*Description of the task*
According to the piece about Ayvazian below, how did she come to lead some all-men's writing groups? Answer in one to three sentences.

*Excerpt to read*
Start
For Ayvazian, the role of craft in this healing was evident. “I respected the fact that the written word had some power, if for no other reason than self recognition and self care.” 

A staple of Columbia’s Theatre Program for 25 years with a focus on playwriting, Ayvazian’s writing practice is as natural (and essential) as breathing air, and one she’s been building since childhood.

“I've always done writing groups, even as a little girl. I got people together to just write together.” Over the years, this has taken several forms, from working with kids to the elderly, in nursing homes, as a VISTA volunteer, with playwrights, dramaturgs, and all-women’s groups, and even some all-men’s groups – “All the women sent me their husbands and sons."

“I do love being in the midst of process,” she said. “Watching people find themselves in their writing is a very interesting thing to do. It's a sweet thing to do,” said Ayvazian. “I just try to open the door to people for them to tumble into their imagination and break a few rules.”

Ayvazian’s pedagogy is one of exploration, a from-the-gut bravura that lets the work do the talking. “I encourage people to write into mess and into illogic, and see what's behind that,” she said. In her classroom, feedback is open and honest, and never final, “I'm not afraid to state my opinion,” she said, “and I claim it as an opinion.”
End
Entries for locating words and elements
Start
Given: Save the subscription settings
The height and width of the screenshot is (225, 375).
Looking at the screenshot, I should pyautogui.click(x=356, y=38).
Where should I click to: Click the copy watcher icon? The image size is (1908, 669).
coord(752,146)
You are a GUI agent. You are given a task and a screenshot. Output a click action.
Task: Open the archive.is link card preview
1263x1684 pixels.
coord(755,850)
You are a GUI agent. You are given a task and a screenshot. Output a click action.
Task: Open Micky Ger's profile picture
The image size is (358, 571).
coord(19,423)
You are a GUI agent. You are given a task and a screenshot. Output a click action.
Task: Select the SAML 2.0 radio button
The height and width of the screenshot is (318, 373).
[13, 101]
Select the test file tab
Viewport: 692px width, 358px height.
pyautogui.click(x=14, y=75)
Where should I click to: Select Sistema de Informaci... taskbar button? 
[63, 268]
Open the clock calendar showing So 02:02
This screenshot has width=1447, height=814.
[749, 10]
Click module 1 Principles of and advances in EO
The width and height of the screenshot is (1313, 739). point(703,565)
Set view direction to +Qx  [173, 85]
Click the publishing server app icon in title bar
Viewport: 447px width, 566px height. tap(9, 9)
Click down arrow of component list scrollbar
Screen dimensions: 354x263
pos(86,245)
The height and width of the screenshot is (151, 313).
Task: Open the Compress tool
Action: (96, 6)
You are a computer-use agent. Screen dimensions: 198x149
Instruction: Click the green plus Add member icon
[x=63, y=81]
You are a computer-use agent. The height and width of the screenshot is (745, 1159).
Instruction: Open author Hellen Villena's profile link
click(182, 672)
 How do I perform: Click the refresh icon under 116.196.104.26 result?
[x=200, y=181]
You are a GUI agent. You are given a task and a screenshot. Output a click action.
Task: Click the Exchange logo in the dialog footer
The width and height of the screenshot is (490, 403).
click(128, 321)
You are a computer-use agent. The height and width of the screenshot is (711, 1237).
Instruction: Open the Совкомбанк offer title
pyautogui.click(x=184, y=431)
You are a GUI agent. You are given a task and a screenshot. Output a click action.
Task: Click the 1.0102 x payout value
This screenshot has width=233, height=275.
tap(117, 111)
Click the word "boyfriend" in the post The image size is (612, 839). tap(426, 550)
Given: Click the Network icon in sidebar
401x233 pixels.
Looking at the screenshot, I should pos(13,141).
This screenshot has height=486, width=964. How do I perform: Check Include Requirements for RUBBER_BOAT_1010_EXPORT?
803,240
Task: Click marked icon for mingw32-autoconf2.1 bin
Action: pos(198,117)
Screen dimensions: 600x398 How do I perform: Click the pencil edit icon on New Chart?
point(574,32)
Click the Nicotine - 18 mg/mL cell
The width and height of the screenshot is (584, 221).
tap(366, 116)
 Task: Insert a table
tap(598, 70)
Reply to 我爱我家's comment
End
*Exercise solution*
She led some all-men's groups because the women in her groups sent her their husbands and sons.